Eu sou uma bruxinha boa mas deveria de ser uma fada.

Uma fada é sempre maravilhosa. Serena, delicada e doce. Flutua elegantemente. E tem uma linda varinha mágica que deixa um rasto de pó de estrela. Daquele dourado. Que faz os outros flutuarem também.
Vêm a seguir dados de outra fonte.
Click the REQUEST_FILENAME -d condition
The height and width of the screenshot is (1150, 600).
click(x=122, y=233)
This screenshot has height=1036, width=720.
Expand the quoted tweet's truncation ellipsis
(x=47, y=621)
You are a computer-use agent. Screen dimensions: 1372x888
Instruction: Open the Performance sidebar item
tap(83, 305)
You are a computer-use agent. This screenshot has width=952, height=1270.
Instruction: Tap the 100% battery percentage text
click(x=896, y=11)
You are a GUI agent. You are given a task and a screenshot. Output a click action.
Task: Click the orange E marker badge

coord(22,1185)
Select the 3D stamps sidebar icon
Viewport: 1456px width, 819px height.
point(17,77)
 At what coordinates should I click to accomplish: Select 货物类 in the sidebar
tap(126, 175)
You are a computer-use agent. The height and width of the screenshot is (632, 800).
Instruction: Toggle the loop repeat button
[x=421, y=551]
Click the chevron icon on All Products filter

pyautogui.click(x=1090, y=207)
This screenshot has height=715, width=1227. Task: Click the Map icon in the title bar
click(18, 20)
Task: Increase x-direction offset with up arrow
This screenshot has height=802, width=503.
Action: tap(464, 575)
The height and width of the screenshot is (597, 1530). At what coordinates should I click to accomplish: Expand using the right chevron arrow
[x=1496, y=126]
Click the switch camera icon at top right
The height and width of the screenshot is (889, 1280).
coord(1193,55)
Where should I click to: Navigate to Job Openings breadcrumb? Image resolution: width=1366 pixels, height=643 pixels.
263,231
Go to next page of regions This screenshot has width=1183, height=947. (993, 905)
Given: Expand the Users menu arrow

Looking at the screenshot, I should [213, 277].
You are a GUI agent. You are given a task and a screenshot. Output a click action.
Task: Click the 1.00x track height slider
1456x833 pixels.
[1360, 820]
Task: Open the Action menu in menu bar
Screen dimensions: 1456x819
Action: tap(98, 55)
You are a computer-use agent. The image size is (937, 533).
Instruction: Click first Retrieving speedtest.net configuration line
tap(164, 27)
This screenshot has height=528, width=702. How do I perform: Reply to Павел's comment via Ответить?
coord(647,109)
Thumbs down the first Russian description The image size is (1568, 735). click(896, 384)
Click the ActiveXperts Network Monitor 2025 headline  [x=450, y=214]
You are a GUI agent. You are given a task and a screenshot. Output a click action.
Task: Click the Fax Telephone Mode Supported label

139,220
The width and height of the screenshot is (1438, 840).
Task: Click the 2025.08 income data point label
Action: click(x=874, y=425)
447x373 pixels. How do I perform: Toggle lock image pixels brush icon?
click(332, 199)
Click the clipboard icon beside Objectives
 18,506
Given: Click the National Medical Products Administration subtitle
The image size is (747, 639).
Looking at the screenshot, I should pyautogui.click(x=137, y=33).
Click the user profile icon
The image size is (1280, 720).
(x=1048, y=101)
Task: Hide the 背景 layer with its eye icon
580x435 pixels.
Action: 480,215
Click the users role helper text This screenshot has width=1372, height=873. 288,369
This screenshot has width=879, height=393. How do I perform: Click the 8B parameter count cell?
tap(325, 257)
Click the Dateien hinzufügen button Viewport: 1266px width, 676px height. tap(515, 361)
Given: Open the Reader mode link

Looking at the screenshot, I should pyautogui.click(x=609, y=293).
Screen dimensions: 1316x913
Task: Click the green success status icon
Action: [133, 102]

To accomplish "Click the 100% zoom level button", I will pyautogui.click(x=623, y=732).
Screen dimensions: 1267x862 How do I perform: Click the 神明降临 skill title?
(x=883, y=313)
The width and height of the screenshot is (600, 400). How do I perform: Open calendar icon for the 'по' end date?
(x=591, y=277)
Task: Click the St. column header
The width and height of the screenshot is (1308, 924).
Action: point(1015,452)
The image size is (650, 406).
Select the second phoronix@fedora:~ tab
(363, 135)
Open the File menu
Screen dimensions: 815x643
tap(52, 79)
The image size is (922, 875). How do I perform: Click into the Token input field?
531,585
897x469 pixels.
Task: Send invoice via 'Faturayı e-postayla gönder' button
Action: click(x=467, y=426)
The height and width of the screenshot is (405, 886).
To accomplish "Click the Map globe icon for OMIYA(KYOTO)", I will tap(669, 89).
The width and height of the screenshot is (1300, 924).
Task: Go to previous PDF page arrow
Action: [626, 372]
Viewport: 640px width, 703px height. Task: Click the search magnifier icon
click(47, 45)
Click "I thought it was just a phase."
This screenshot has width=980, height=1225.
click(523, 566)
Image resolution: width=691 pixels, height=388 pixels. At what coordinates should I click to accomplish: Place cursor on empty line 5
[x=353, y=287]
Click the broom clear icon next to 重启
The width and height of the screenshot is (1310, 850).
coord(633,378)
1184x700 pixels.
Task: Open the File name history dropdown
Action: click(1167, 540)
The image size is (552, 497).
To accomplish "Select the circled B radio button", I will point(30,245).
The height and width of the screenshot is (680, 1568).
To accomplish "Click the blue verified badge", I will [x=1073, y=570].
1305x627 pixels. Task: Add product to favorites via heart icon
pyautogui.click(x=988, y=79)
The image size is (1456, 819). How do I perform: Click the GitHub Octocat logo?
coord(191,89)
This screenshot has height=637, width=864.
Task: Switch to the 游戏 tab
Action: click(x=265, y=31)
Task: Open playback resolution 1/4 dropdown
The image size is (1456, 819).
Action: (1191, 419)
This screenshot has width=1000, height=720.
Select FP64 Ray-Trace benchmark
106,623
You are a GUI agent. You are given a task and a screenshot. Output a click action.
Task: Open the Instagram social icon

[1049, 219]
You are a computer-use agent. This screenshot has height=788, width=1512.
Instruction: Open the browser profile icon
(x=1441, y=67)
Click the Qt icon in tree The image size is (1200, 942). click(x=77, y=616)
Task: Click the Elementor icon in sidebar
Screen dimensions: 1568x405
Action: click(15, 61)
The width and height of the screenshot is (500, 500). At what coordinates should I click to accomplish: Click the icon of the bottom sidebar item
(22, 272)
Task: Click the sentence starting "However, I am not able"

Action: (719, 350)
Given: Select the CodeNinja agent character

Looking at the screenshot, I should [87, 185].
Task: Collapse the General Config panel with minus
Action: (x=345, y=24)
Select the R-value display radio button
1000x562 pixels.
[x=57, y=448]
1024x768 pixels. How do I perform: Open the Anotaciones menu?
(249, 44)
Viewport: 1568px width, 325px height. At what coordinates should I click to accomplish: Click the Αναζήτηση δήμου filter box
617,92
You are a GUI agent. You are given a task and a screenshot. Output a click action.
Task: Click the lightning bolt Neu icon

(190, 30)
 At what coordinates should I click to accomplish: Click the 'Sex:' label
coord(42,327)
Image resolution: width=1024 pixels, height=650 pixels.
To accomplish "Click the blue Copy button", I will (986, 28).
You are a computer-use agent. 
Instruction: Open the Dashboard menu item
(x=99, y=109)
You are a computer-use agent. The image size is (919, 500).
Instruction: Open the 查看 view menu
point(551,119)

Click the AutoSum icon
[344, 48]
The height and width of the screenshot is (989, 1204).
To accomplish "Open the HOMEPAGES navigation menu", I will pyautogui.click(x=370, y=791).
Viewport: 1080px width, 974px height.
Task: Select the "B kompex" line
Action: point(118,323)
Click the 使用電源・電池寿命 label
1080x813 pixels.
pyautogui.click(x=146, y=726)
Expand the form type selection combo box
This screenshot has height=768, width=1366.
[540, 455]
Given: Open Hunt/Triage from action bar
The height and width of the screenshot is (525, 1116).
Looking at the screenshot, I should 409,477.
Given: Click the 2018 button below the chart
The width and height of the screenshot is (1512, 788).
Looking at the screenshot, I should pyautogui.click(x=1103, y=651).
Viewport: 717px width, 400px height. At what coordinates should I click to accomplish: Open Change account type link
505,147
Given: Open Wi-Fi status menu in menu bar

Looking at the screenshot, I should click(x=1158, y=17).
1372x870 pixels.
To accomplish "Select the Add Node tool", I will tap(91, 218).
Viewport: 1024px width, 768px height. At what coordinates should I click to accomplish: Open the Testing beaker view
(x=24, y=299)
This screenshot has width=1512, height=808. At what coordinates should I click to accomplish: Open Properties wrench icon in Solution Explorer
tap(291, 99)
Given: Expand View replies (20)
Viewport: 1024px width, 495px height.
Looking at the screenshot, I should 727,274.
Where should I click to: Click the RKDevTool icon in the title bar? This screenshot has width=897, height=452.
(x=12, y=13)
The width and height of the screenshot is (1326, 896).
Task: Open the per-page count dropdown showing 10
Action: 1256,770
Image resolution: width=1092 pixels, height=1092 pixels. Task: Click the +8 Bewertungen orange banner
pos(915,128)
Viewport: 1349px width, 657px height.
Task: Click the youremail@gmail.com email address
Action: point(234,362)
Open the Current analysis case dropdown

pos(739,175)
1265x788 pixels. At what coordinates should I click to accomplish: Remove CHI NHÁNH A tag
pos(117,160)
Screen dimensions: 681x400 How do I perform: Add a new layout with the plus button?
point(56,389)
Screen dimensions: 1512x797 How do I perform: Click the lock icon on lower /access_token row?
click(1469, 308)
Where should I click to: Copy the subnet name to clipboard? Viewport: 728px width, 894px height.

Uma bruxa boa também tem uma varinha, melhor dizendo, uma vareta. Também faz magias, embora por vezes saiam um bocadinho tortas. Às vezes faz os outros flutuarem. Se eles quiserem, claro. Mas também caem por sua causa e até se magoam. A varinha (ou vareta) é uma coisa delicada. A bruxinha boa esquece-se deste pormenor muitas vezes. E, tal como um elefante numa loja de porcelana, toca de acenar com a vareta por todo o lado, espalhando pó como se não houvesse amanhã... por vezes, tanto pó até causa algumas alergias. E os espirros são mais do que muitos…e a bruxa boa fica assustada e pensa com os seus botões:

- “Tenho que ter cuidado com o pó de estrela que espalho por aí…qualquer dia, as pessoas fogem com medo de apanharem com tanto pó…ou então começam logo a espirrar e a tossir. É melhor guardar o pó de estrela bem guardadinho. E lá muito de vez em quando, soltar um bocadinho e pensar muito bem onde e a quem e como é que salta cá para fora. Vou guardá-lo na minha caixinha das surpresas.”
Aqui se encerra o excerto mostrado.